Text to read:
-=-=-=-=-

And it’s pretty steamy!  Filled with surprisingly sensual language, it sounds more like one of those Harlequin Romance novels than ancient Holy text.  Here’s how the book begins.  The lover pleads:  “Kiss me with the kisses of your mouth!  For your love is better than wine, your anointing oils are fragrant, your name is perfume poured out; . . . draw me after you, let us make haste” (1:2-4a).  And in chapter 4:9-10, the lover proclaims:  “You have ravished my heart, you have ravished my heart with a glance of your eyes, with one jewel of your necklace.  How sweet is your love . . . how much better is your love than wine, and the fragrance of your oils than any spice.”  And then there’s 5:1 and following where the lover proclaims:  “’Open to me, my sister, my love, my dove, my perfect one; for my head is wet with dew, my locks with the drops of the night.’”  She responds:  “I had put off my garment; how could I put it on again?  I had bathed my feet; how could I soil them?  My beloved thrust his hand into the opening, and my inmost being yearned for him.”  Then, of course, these Songs contain my favorite parts – the lovers’ descriptions of one another.  Here’s what ‘ole Romeo declares to Juliet:  “Your navel is a rounded bowl that never lacks mixed wine.  Your belly is a heap of wheat . . . your two breasts are like two fawns, your neck is like an ivory tower, your eyes are pools in Heshbon, . . . your nose is like a tower of Lebanon” (7:2-4)  WHATEVER??!!!  It sounds like he’s calling her some sort of big-nosed, giraffe-necked, pot-bellied freak with deer for a chest!  CLEARLY this poetic beauty is lost on our post-modern imaginations.

So what’s the deal?  What’s the Song of Solomon doing in Scripture and how in the world did it EVER make it into the lectionary – even if only for one week in the three-year cycle?  . . .  Well, a lot – a lot of good that is.  And not just as an allegory of the love between God and the soul or Christ and the Church as some over the years have considered the Song of Solomon.  This little book is in the bible and it has the power to do a world of good as a celebration of human love – a helpful corrective for us.  Because think about it:  what messages have made their way down through history about passion?  It’s something to stay away from, right?  Something to be feared!  Passion lies in the realm of uncontrollable, irrational emotion.  Passion can cause us to do crazy things – spontaneous things – out of control actions.  Think young love first pulling you into it’s grip!

Of passionate love, one commentator writes: “to be in love is to live beyond the boundaries of the self.”  Love moves us into the realm where human and divine can merge – where we can get a good education in loving and being loved (Feasting on the Word, Yr. B, Vol. 4; Julia M. O’Brien, p. 5).  Indeed, it is one of God’s greatest gifts – to open ourselves to the mystery of the passion moving in us.  . . .  And if for another human being in this world, then how much more for the Holy One, who has gone to great depths for us?  Isn’t it time we fervently sing our love songs to the One who got more than a bit passionate in loving an entire creation?  Getting physical, as God took on human flesh to walk among us, fiercely loving for our welfare.  Definitively showing in Christ that love indeed is stronger than death.  Passion is fiercer than the grave!

Song of Solomon invites us to love.  To give of ourselves to one another like the One who passionately loves us every day and at last, beyond the grave.  Brothers and sisters of Christ, celebrating the great gift, in our human love; let us love with the passion of God!

In the name of that Life-giving Father, that Life-redeeming Son, and that Life-sustaining Spirit, Amen.

-=-=-=-=-

Excerpted data:
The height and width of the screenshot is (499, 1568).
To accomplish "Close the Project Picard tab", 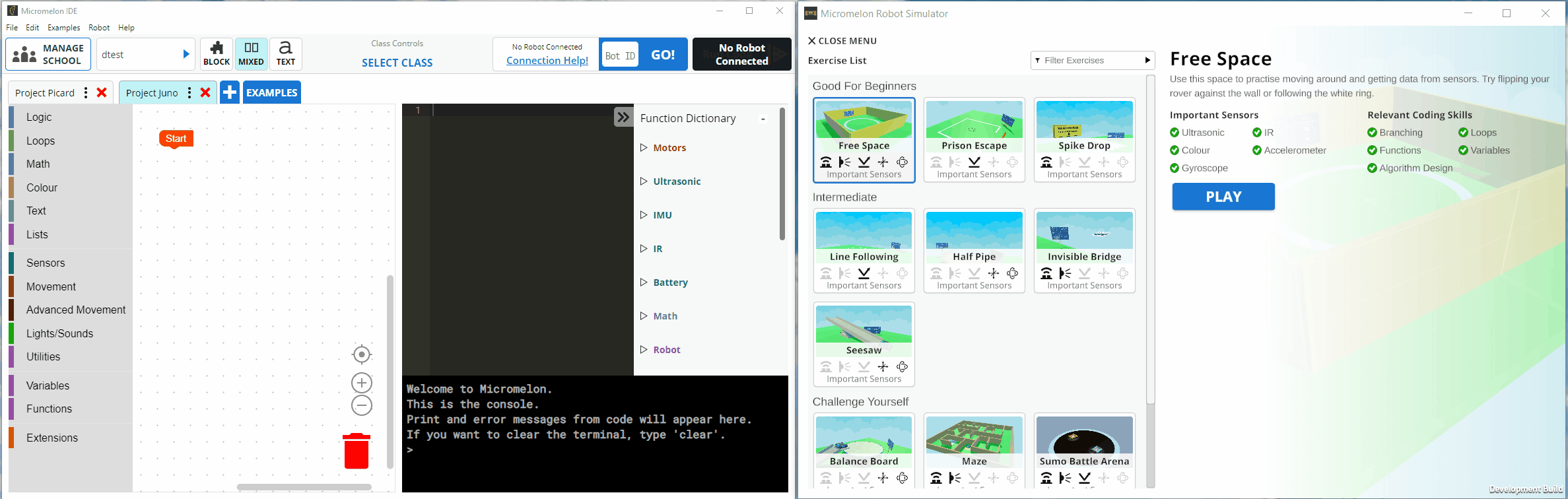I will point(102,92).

-=-=-=-=-

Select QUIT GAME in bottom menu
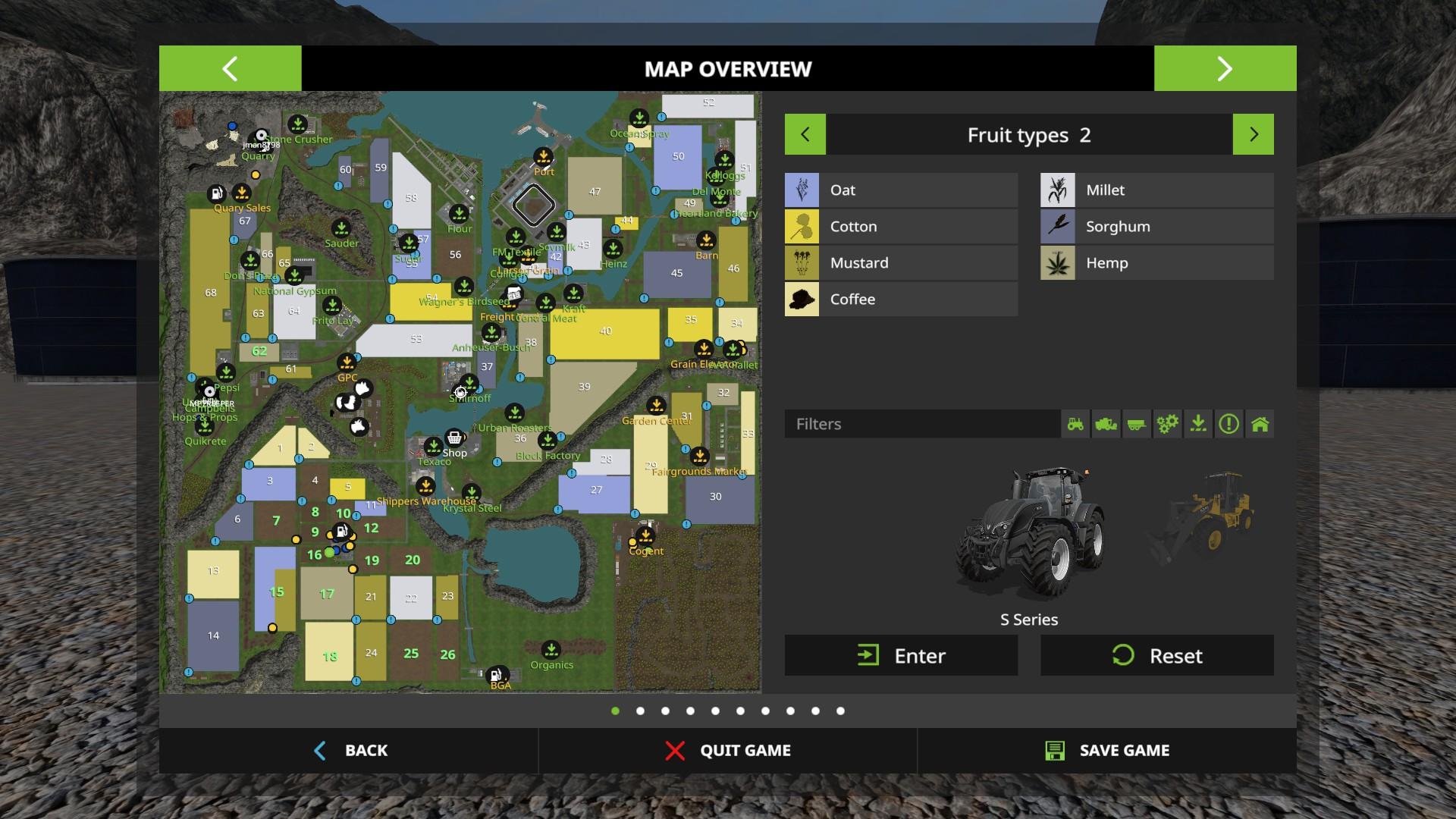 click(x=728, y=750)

-=-=-=-=-

Task list:
• a. Revise the passage of the Song of Solomon sermon starting at "Song of Solomon invites" and ending at "passion of God!", with "invites" replaced by "calls".
• b. In the Song of Solomon sermon, what does one commentator say it is to be in love?
• c. List every chapter-and-verse reference that the Song of Solomon sermon cites.
Work from the sermon text alone.

Solutions to each task:
• a.
Song of Solomon calls us to love.  To give of ourselves to one another like the One who passionately loves us every day and at last, beyond the grave.  Brothers and sisters of Christ, celebrating the great gift, in our human love; let us love with the passion of God!

• b. To be in love is to live beyond the boundaries of the self.

• c.
1:2-4a
4:9-10
5:1
7:2-4